Suppose we have a table:
Key|Val|Flag
01 |AAA| Y
02 |BBB| N
...
wrapped into xml this way:
<Data>
<R><F>Key</F><F>Val</F><F>Flag</F></R>
<R><F>01</F><F>AAA</F><F>Y</F></R>
<R><F>02</F><F>BBB</F><F>N</F></R>
...
</Data>
There can be more columns and rows, obviously.
Now I'd like to parse XML back to table using single regex.
I can find all fields with '<F>([\w\d]*)</F>'
, but I need them to be groupped by rows somehow.
I thought about <R>(<F>([\w\d]*)</F>)*</R>
, but Python implementation finds nothing.

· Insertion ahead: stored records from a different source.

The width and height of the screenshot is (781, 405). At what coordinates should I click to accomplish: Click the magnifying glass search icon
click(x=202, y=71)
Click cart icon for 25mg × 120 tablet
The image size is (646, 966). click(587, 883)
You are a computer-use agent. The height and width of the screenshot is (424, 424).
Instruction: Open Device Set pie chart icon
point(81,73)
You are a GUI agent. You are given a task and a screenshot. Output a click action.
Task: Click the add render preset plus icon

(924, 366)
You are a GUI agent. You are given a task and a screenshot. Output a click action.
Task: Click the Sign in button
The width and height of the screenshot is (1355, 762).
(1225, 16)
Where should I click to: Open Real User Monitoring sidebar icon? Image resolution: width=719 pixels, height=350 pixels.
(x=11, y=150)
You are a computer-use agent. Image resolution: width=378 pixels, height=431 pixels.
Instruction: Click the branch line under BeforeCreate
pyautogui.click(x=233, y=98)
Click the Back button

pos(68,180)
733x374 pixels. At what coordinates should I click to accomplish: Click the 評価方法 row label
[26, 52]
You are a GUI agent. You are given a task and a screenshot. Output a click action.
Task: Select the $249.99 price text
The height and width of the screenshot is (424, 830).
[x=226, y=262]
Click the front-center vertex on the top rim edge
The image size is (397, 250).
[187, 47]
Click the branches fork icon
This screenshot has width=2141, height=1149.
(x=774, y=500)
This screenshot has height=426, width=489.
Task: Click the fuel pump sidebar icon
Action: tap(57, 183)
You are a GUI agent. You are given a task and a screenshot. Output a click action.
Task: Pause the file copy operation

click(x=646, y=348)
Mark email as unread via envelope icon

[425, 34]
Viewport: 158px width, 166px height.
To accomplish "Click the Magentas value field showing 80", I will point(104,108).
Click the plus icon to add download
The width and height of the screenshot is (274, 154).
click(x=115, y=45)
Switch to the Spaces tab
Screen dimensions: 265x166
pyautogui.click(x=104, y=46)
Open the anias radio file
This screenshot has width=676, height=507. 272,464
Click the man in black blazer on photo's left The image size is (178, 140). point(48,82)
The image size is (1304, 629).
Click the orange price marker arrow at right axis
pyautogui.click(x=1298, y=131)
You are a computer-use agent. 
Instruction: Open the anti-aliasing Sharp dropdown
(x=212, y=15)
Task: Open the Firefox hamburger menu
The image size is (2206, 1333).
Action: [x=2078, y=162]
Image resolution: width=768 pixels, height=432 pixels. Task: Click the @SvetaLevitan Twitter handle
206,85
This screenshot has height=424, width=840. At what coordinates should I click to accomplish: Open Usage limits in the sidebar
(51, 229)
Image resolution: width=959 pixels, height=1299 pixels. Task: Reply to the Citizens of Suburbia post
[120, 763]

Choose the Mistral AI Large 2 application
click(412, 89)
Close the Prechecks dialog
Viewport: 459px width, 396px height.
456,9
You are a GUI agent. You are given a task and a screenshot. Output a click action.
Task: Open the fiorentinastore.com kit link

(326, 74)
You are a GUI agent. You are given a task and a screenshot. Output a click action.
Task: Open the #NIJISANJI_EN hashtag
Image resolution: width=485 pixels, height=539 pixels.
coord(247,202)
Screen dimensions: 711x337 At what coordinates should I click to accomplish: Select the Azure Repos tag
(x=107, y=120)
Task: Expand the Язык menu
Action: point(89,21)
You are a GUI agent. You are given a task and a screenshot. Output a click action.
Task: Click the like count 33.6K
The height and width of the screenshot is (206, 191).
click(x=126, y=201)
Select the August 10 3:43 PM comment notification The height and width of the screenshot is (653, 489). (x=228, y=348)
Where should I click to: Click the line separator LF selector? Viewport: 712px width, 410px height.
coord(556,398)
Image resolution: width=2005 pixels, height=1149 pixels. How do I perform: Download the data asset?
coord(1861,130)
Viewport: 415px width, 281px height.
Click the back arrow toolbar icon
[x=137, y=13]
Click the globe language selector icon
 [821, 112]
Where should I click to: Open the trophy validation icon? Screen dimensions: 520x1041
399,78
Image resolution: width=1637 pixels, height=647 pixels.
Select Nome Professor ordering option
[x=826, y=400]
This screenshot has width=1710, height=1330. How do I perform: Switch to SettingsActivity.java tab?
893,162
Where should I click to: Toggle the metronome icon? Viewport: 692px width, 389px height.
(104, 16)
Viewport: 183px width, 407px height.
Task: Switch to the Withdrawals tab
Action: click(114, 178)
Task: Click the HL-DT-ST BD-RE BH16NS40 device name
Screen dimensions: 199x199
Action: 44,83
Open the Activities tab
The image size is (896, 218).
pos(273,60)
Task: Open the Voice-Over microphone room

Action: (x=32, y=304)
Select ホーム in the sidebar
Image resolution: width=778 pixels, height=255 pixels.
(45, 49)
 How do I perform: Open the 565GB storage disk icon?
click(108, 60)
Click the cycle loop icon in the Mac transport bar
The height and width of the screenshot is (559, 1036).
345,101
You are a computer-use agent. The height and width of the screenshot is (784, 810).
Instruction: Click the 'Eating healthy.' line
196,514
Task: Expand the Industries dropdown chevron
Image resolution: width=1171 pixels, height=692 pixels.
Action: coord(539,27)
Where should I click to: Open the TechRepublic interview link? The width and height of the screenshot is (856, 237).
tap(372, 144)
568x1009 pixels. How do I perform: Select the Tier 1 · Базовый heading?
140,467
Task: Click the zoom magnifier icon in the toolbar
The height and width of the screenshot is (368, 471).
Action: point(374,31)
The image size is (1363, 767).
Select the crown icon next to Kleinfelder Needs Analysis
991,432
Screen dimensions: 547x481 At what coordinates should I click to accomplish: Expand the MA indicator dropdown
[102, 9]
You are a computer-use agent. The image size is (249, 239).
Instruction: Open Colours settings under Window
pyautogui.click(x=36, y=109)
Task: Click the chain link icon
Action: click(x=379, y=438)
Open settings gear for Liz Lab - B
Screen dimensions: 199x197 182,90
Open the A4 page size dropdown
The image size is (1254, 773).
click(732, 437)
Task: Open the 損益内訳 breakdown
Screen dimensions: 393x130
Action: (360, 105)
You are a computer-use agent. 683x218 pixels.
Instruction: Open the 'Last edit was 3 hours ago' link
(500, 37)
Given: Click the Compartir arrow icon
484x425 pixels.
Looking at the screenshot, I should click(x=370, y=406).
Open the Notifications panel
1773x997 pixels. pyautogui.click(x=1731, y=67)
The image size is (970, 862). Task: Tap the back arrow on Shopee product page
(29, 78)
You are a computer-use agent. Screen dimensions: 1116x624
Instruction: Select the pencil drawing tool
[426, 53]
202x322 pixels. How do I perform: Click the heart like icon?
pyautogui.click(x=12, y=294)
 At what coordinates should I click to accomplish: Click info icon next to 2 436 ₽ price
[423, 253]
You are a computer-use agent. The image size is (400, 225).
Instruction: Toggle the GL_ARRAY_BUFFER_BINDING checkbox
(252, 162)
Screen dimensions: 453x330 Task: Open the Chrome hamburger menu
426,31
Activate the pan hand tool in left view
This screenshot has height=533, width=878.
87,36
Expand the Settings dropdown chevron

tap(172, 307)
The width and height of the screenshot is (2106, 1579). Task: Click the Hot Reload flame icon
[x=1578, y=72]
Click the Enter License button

Can someone please help to compose regex?
UPDATE Some context of the question.
I'm aware about plenty of XML parsing libraries, but unfortunately my environment is limited to standard libraries. Anyway thanks to everyone who have warned not to use regexes for XML parsing.
And I needed some quick and dirty solution, therefore I decided to start with regexes and switch to parsing later.
So far I have the code:
...
row_p = r'<R>(.*?)</R>'
field_p = r'<F>(.*?)</F>'
table = ''
for row in re.finditer(row_p, xml):
table += '|'.join(re.findall(field_p, row.group(1))) + '\n'
...
It works for small datasets (about 10'000 rows) but fails for tables larger 500'000 rows.
Maybe I'll do some investigation why it fails, but next step I'm going to take - switch to some standard XML parser. ElementTree is the first candidate.